··· Data provided ···

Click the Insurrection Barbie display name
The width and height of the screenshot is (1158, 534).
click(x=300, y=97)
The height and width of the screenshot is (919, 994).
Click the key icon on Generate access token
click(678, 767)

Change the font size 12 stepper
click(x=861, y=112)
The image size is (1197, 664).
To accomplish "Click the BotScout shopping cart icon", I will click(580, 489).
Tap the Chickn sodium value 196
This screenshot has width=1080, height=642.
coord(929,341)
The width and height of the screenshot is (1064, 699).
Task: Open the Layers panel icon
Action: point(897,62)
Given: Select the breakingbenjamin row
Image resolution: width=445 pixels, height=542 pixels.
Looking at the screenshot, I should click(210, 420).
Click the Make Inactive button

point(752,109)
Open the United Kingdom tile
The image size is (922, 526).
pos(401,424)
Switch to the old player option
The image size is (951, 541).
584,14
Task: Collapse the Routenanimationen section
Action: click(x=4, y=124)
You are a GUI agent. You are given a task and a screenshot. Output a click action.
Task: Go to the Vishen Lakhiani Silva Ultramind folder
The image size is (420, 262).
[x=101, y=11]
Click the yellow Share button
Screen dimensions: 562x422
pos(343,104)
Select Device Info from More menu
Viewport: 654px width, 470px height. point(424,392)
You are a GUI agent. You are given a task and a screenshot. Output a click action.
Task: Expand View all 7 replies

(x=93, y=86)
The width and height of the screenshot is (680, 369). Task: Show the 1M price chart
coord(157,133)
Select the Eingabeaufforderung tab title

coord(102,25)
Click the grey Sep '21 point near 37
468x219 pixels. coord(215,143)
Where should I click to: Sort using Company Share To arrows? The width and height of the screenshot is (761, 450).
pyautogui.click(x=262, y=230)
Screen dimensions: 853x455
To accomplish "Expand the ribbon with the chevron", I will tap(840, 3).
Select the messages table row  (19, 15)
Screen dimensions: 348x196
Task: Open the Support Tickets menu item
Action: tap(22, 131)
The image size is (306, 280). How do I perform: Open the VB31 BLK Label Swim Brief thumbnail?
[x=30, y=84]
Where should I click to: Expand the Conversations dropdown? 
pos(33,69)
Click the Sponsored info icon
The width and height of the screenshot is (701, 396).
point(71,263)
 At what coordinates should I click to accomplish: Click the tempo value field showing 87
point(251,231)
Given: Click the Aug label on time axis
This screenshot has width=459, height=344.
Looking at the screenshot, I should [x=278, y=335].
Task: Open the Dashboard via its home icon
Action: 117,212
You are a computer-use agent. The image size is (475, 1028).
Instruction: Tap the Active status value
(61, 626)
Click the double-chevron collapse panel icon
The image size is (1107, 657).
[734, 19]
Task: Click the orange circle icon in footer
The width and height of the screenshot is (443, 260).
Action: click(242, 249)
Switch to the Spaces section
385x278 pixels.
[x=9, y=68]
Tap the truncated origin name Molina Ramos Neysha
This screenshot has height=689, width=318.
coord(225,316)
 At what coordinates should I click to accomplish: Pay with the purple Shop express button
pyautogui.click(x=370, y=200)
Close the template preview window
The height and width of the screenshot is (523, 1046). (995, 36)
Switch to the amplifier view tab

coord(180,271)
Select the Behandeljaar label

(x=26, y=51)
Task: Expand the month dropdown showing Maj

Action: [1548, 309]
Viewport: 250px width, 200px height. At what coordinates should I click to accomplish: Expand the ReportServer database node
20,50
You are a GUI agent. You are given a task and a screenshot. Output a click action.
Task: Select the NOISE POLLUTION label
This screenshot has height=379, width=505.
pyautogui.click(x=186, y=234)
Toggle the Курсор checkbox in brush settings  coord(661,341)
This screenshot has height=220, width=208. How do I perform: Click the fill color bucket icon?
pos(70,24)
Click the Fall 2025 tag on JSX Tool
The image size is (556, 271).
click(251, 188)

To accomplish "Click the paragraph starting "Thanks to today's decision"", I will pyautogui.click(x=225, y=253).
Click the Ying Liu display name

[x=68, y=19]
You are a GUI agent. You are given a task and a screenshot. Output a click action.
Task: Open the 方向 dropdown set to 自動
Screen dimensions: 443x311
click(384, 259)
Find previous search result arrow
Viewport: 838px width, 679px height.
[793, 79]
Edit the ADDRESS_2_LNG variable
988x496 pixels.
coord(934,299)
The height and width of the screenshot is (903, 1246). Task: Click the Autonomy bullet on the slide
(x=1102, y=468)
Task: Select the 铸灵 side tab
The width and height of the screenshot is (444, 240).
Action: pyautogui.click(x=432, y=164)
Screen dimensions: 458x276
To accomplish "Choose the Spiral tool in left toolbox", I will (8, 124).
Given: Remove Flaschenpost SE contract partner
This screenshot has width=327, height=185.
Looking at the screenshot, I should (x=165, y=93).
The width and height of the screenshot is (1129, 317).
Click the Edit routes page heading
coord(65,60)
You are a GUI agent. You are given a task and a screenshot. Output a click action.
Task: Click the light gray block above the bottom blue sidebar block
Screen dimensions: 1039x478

···

From the entries above, print the lines beginning at the one with "Click the Ying Liu display name" and stopping after the one with "Task: Select the 铸灵 side tab", exactly as written and with nothing else.

Click the Ying Liu display name

[x=68, y=19]
You are a GUI agent. You are given a task and a screenshot. Output a click action.
Task: Open the 方向 dropdown set to 自動
Screen dimensions: 443x311
click(384, 259)
Find previous search result arrow
Viewport: 838px width, 679px height.
[793, 79]
Edit the ADDRESS_2_LNG variable
988x496 pixels.
coord(934,299)
The height and width of the screenshot is (903, 1246). Task: Click the Autonomy bullet on the slide
(x=1102, y=468)
Task: Select the 铸灵 side tab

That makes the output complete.